Les vieux pneus, l'or noir dont Roll Gom fait son caoutchouc
samedi 09.04.2011, 05:13
«Nos opérateurs sont payés plus que le SMICparce qu'on estime que le travail est dur», dit Richard Lett. PHOTO PASCAL BONNIÈREIl y a une chance sur deux pour que les roulettes de votre poubelle aient été fabriquées par Roll Gom, tout comme les roues de votre nettoyeur haute pression. À l'origine de ces produits en caoutchouc, des pneus usagés.
Richard Lett, président de Roll Gom, désigne d'un geste bonhomme l'or noir, disposé en terril derrière lui, qui alimente son usine de transformation : des pneus usagés déchiquetés on dit des « chips ». Il en reçoit cent tonnes par jour, soit 10 % des pneus collectés en France (les autres sont brûlés, enfouis ou, plus rarement, transformés en revêtement sportif). C'est gratuit, ou presque. On ne paye que la collecte. Mais c'est utile. Chaque jour, à l'autre bout de la chaîne, Roll Gom sort 50 tonnes de roues de manutention en caoutchouc, une matière naturelle qui se négocie à 4 000 euros la tonne. Entre les deux, c'est une question de savoir-faire.
« L'art, c'est de bien séparer les produits », explique Richard Lett. Broyés, lavés, moulinés, soufflés, aimantés, les vieux pneus livrent quatre sous-produits : 5 % de déchets ultimes 5 à 10 % de fibres textiles qui sont envoyées en usines de recyclage (mais Roll Gom espère un jour en faire des nappes pour l'industrie auto) 20 % de ferraille, vendue au poids à Arcelor Mittal. Le reste, c'est de la poudre de caoutchouc que Roll moule et recuit pour en faire des roues, dont 65 % partent à l'export, principalement vers l'Allemagne, le Royaume-Uni et la Chine.
Simple et lucratif
Simple et lucratif, le business de Roll Gom ne fait pourtant pas école. Cette PME de 95 salariés est seule en France sur son marché. Du coup, son potentiel de croissance est énorme. « On ne va pas s'arrêter là, annonce Richard Lett. Notre but, c'est de remplacer tous les produits en caoutchouc vierge par les mêmes en caoutchouc recyclé ». Pour commencer, les trois ingénieurs de Roll Gom planchent sur des pare-chocs pour matériel de manutention, des patins de palettes, des raccords de rail... tout en caoutchouc. Avec de tels débouchés, « on peut rapidement doubler le tonnage », estime le président.

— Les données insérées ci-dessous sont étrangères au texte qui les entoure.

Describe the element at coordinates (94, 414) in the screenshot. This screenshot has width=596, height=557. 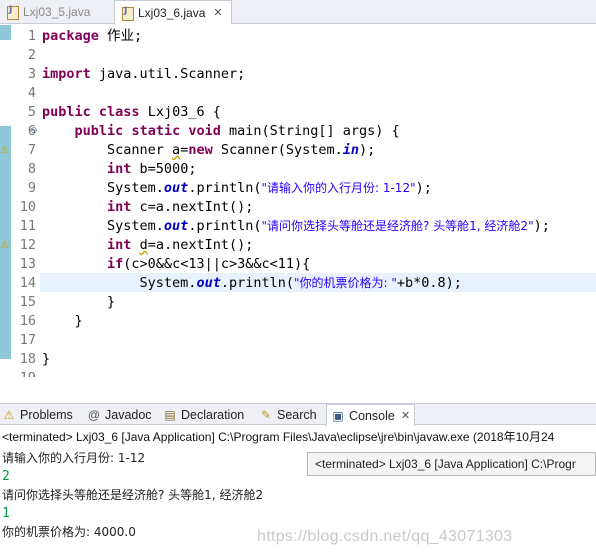
I see `javadoc-icon: @` at that location.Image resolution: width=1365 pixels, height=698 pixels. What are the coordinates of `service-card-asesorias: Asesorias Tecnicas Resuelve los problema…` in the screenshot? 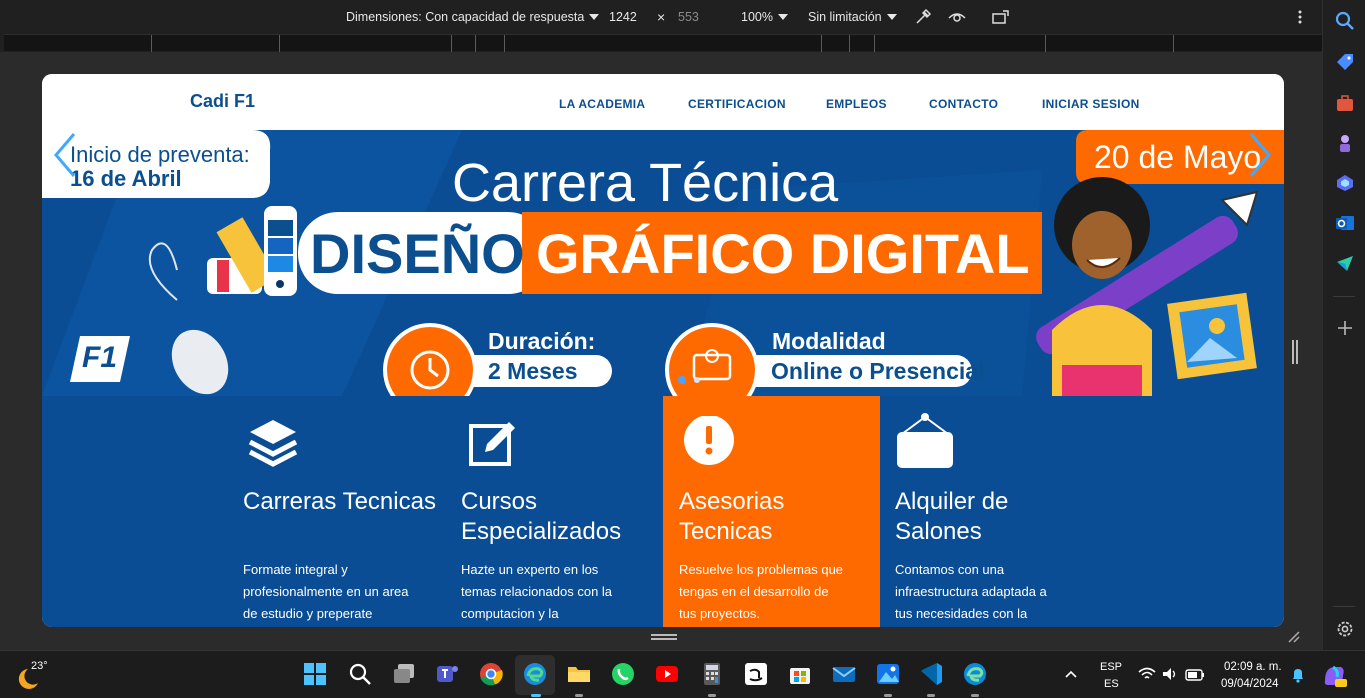 It's located at (772, 512).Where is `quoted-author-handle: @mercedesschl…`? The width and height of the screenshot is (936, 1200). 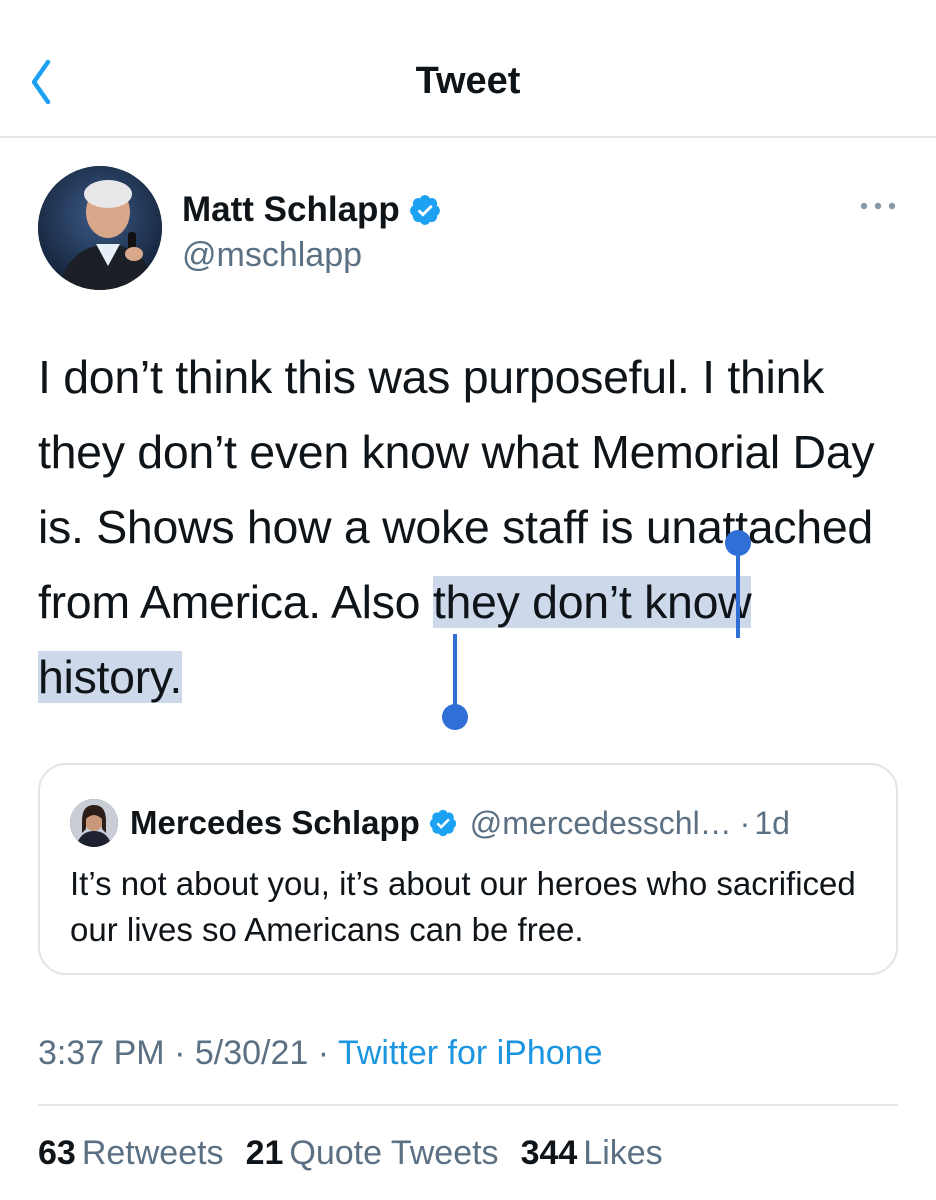 quoted-author-handle: @mercedesschl… is located at coordinates (600, 822).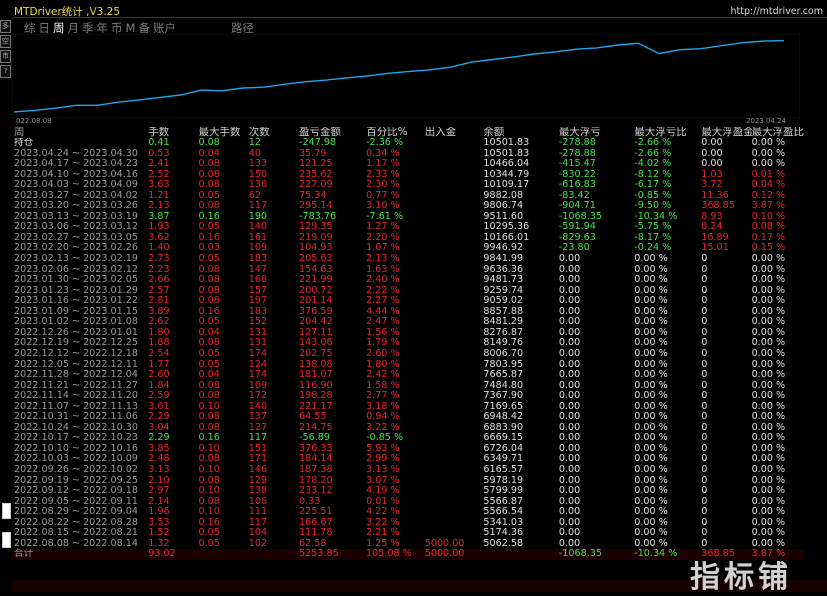 Image resolution: width=827 pixels, height=596 pixels. Describe the element at coordinates (258, 228) in the screenshot. I see `cell: 140` at that location.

D'autant que Roll Gom devrait aussi se développer en amont. Elle prévoit d'installer une ligne de broyage sur un terrain voisin pour faire elle-même ses chips, avec des pneus entiers. « Ça nécessiterait un investissement de deux millions d'euros ».
Richard Lett a d'ores et déjà le soutien de son unique actionnaire, Aurea. Joël Picard, président de ce groupe européen dédié au recyclage, le définit comme « une drôle de bête, cotée en Bourse pour être indépendante des banques », qui « distribue très peu de dividendes mais qui est capable de lever des capitaux et de les réinvestir quand c'est nécessaire ». Il précise que cette mission de service public, modèle d'économie circulaire efficace, se fait « sans aucune subvention ».